Reinhard Goebel is a living legend of early music and a rousing conductor of modern orchestras. He discovered his love of the baroque violin at an early age and has never ceased to meticulously scrutinize bowing and articulation, whether playing historical or “modern” instruments. Since founding his ensemble Musica Antiqua Köln half a century ago, he has been redefining performance practice, applying his approach to modern orchestras as well.

For over 30 years, Musica Antiqua Köln was Germany’s most virtuosic and influential baroque ensemble, setting the highest standards of historical performance practice and producing an impressive quantity of recordings. Goebel managed to sound as brilliant in the concert hall as he did on record a rare exception in the field of early music.

Even as a chamber musician, the baroque violinist Goebel shook up the world of the 1980s with his luminous tone and varied bowing of the “Musicalisches Opfer” and the violin-and-harpsichord sonatas by Bach, Telemann or Corrette. Exploring the byways of music history has always been an intellectual pleasure for Goebel. This pleasure became the audience’s when Musica Antiqua turned into a baroque orchestra and big voices like Anne Sofie von Otter or Christine Schäfer gradually replaced the baroque singers of earlier recordings.

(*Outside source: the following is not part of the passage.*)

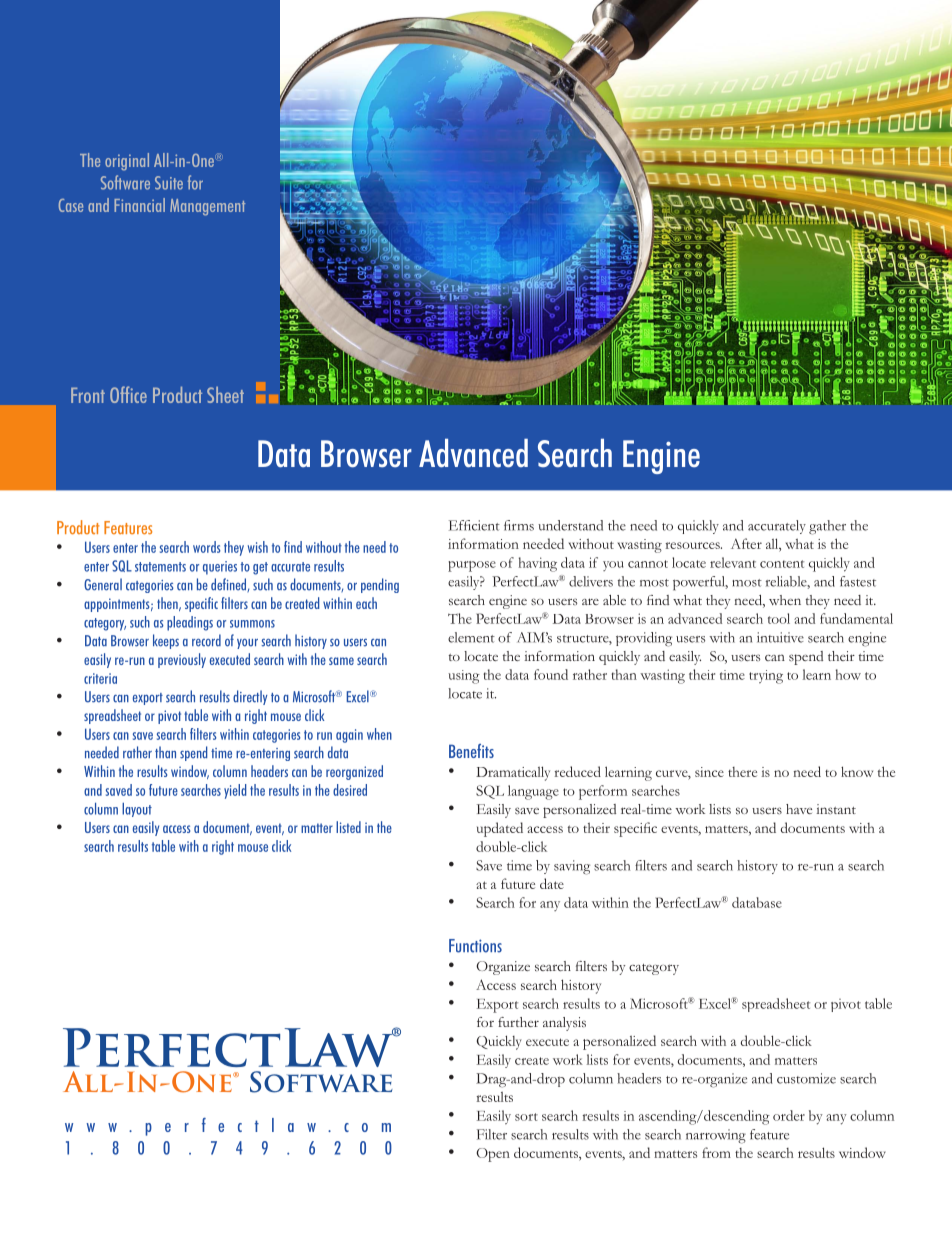 This screenshot has height=1233, width=952. What do you see at coordinates (182, 660) in the screenshot?
I see `previously` at bounding box center [182, 660].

Soon a shift towards a more “traditional” sound became apparent, and since the turn of the millennium Reinhard Goebel has been moving towards a new medium: the modern orchestra. In search of truthful sound, he has now transferred the virtues of early music to modern strings with the same uncompromising approach. On the podium of various German radio symphony orchestras, he revived the Mannheim music of Cannabich and Johann Christian Bach, mixed up Viennese Classic and uncovered the forgotten composers in Mozart’s shadow. He had new things to articulate about even the best-known works of Mozart, and more and more orchestras followed his lead: The Bavarian Chamber Philharmonic and the Mozarteum Orchestra, the Karajan Academy of the Berlin Philharmonic or the Frankfurt Radio Symphony. He also conducted spectacular performances in France, the Netherlands, Switzerland, and Italy. This journey culminated in his major cycle of Beethoven’s contemporaries for the Beethoven Year 2020. However, baroque music continues to be one of his main focuses, for example in his work with the Berlin Baroque Soloists or the Neues Bachisches Collegium Musicum in Leipzig.

In 2010, Reinhard Goebel took over the chair for historical performance practice at the Mozarteum in Salzburg not only for specialists in baroque violin. Both as a professor and as a conductor, Reinhard Goebel is characterized by passion, relentless precision, and a critical mind. He is an intellectual whose fire and sword come in the shape of a violin bow and a score.